• [Text provided]
A period (which may not end later than 10 years from the Date of Grant) to be determined and notified by the Board to the grantee thereof and, in the absence of such determination, from the date of acceptance of the offer of such option to the earlier of the date on which such option lapses and 10 years from the Date of Grant.

Further details of the terms of the New Share Option Scheme will be set out in a circular to be despatched to the Shareholders.

GENERAL

The EGM will be convened and held for the Shareholders to consider and, if thought fit, approve, (i) the Proposed Change of Company Name; (ii) the termination of the Existing Share Option Scheme; and (iii) the adoption of the New Share Option Scheme.

A circular containing details of (i) the Proposed Change of Company Name; (ii) the termination of the Existing Share Option Scheme; (iii) the adoption of the New Share Option Scheme; (iv) terms of the New Share Option Scheme; and (iv) a notice convening the EGM will be despatched to the Shareholders as soon as practicable.

[Items from a dataset]
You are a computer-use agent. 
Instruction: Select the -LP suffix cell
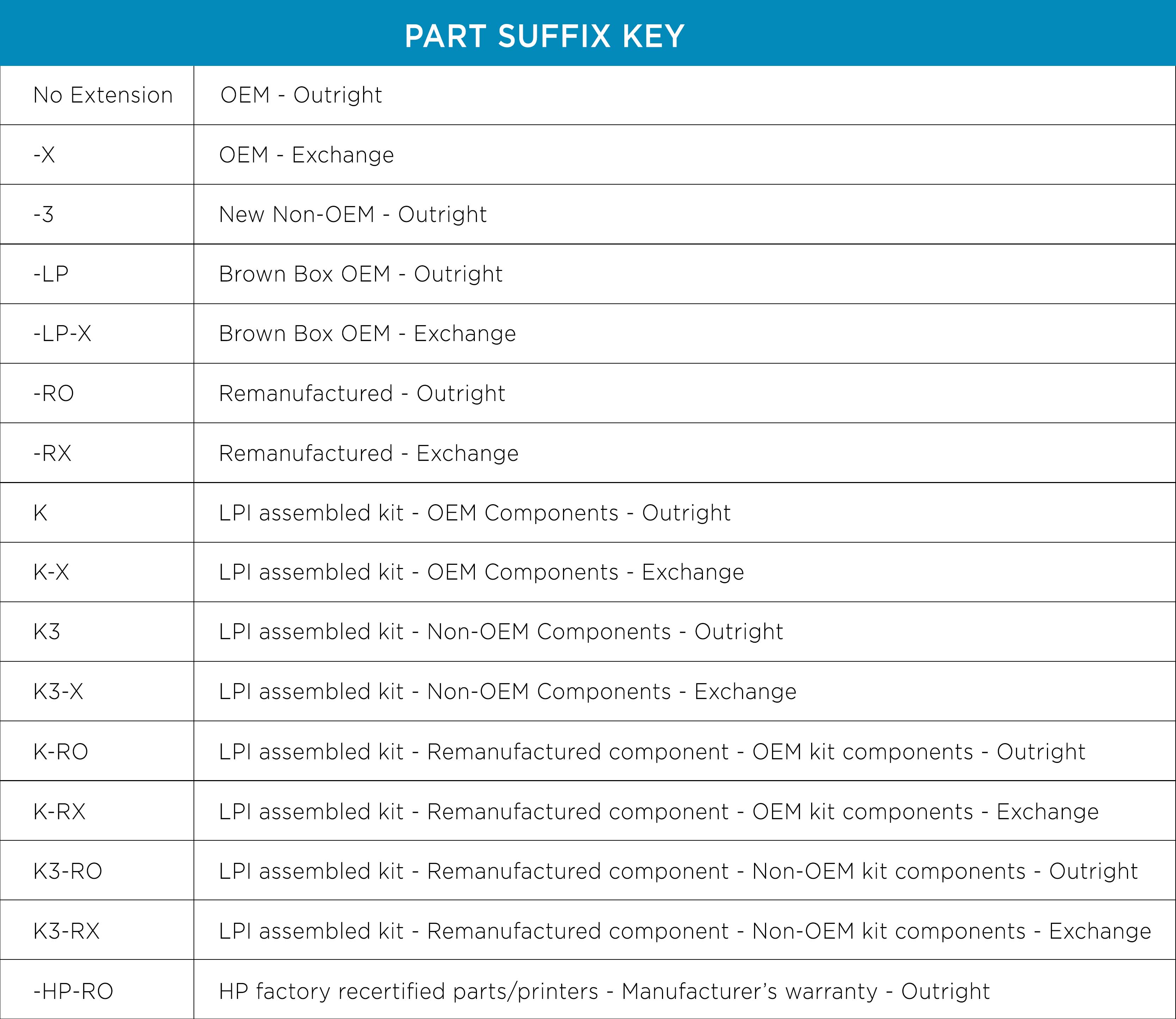click(x=97, y=274)
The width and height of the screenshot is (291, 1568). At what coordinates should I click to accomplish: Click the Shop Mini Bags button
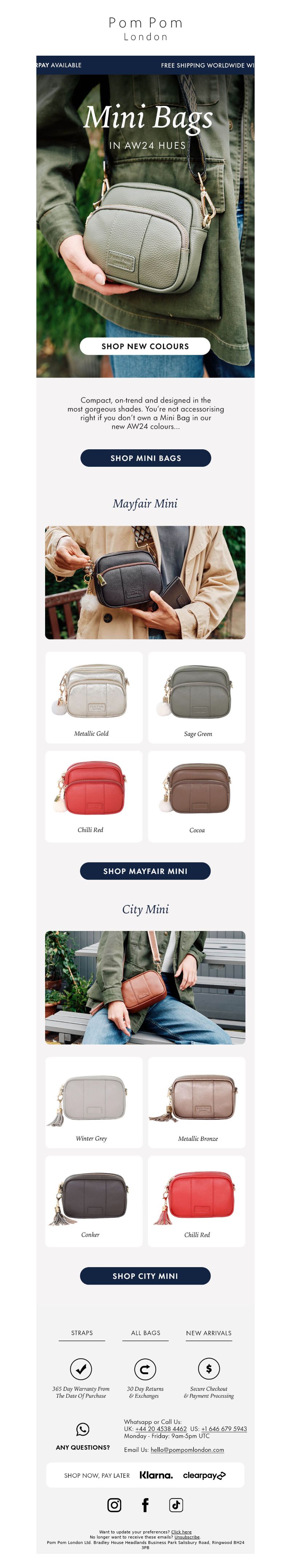(x=146, y=458)
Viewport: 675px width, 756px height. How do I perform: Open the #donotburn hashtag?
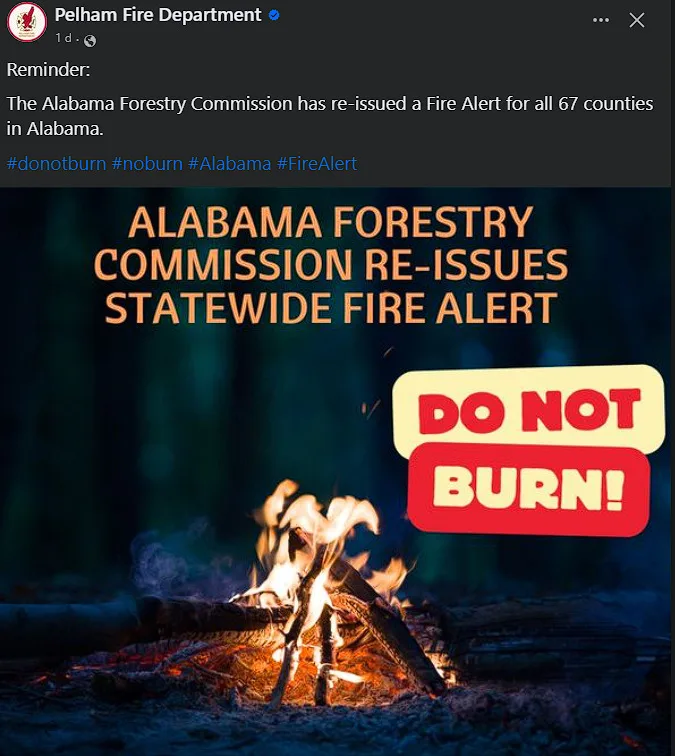[56, 164]
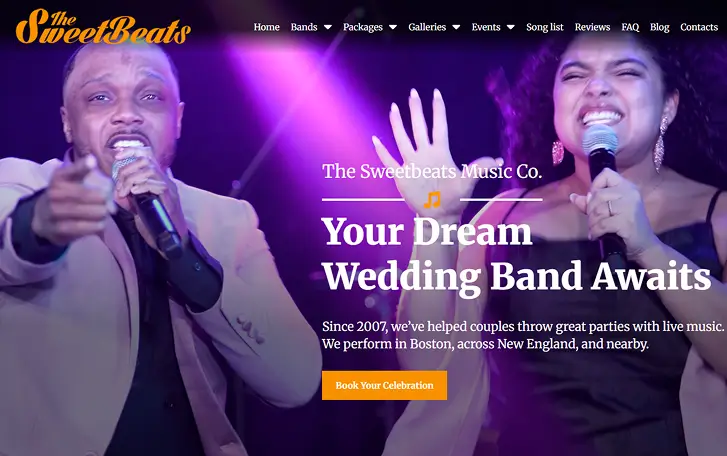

• [Complete the following]
(a) What matters, as listed in the text on the share option scheme and name change, will the Shareholders consider and, if thought fit, approve at the EGM?
(b) Carry on the text about the share option scheme and name change from its last sentence.

• [Answers for the tasks]
(a)
- The Proposed Change of Company Name
- The termination of the Existing Share Option Scheme
- The adoption of the New Share Option Scheme

(b)
As at the date of this announcement, the adoption of the New Share Option Scheme remains subject to the Conditions of the New Share Option Scheme being fulfilled. Shareholders and potential investors of the Company are advised to exercise caution when dealing in the Company’s securities.

By order of the Board Starrise Media Holdings Limited LIU Dong Chairman

Beijing, the PRC, 9 December 2021

As at the date of this announcement, the Board comprises seven Directors, namely Mr. LIU Dong, Mr. LIU Zongjun, Ms. YANG Qinyan and Mr. HE Han as executive Directors; and Mr. LAM Kai Yeung, Ms. LIU Chen Hong and Mr. KWOK Pak Shing as independent non-executive Directors.